Enzenhofer zur AK: Wiederholen ist keine Strafe, sondern eine Chance

Ziel muss sein, den SchülerInnen zu einem positiven Abschluss zu helfen und nicht sie durchzuschwindeln

Wien (OTS) - "In der Schule ist es wie beim Sport: Wer das
leichtere Trainingsniveau nicht erreicht, der kann nicht in der nächst schwereren Stufe weitermachen, denn das würde zu einer Überforderung führen", wies heute Landesschulratspräsident Fritz Enzenhofer die Forderung der Arbeiterkammer Wien zurück. Leistung müsse einen Stellenwert haben. Dass Schüler unabhängig von der Leistung automatisch aufsteigen können sollen, ist realitätsfremd, denn Leistung zählt auch im späteren Leben. Eine Schule, bei der Leistung keinen Stellenwert hätte, würde keine gute Vorbereitung auf das spätere Leben bieten.

"Unser Ziel muss es sein, den Schülerinnen und Schülern zu einem positiven Abschluss zu helfen und nicht, sie durch die Schule durchzuschwindeln", so Enzenhofer. Deshalb wurden Maßnahmen gesetzt wie das Frühwarnsystem und der Förderunterricht.
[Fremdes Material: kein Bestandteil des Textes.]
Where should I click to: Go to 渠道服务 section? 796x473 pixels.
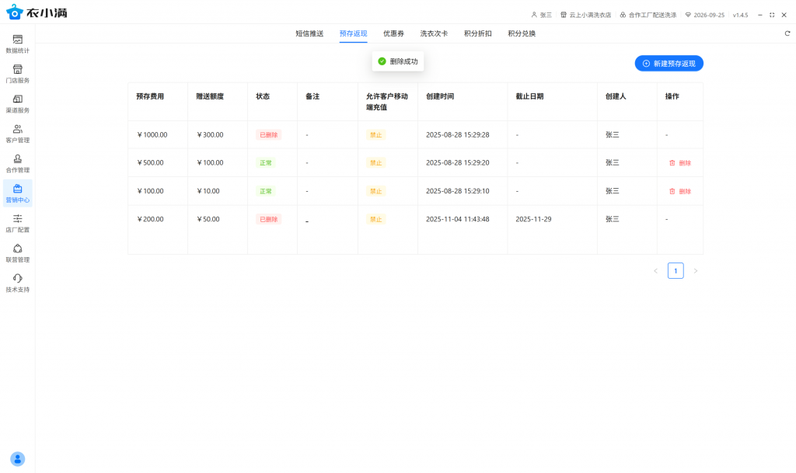pyautogui.click(x=17, y=99)
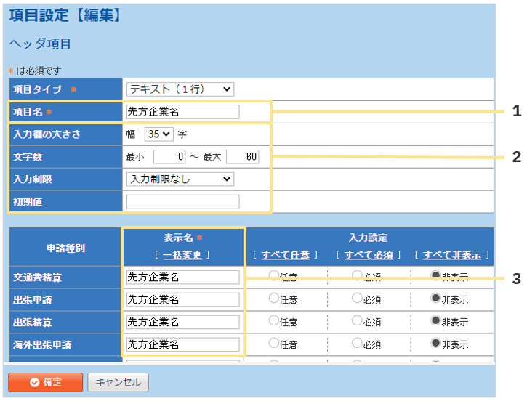Image resolution: width=527 pixels, height=401 pixels.
Task: Open the 項目タイプ dropdown
Action: 180,89
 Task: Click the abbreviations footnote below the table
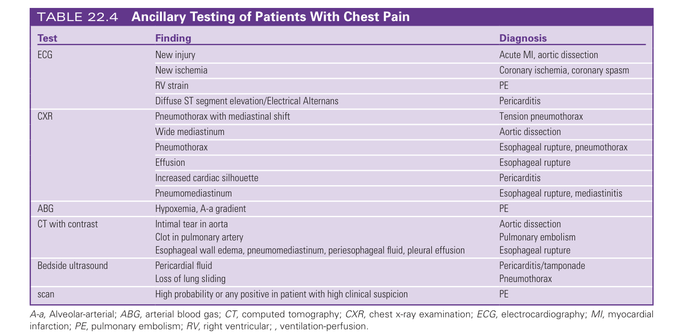pos(341,321)
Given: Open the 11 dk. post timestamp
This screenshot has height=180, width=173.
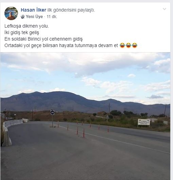Looking at the screenshot, I should (52, 17).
In der Volksschule steht pro Woche und Klasse eine Förderstunde, in den Hauptschulen und Gymnasien sogar zwei Wochenstunden für die Förderung zur Verfügung. Die rückläufigen Zahlen der Klassenwiederholungen und die steigenden Zahlen von ausgezeichneten und guten Erfolgen in den Zeugnissen zeigen, dass wir in Österreich auf dem richtigen Weg sind. In einer aktuellen Fessel-GfK-Umfrage vom Mai 2006 zeigt sich, dass die "Möglichkeit in die nächste Klasse mit mehreren Nicht Genügend aufzusteigen" von 82% der Befragten als nicht wichtig erachtet wird.

Im Übrigen sollte die Arbeiterkammer wissen, dass in Österreich Schülerinnen und Schüler mit einem Nicht Genügend aufsteigen können. Die "zweite Chance", die die Arbeiterkammer fordert, gibt es bei uns schon länger als in vielen anderen Staaten.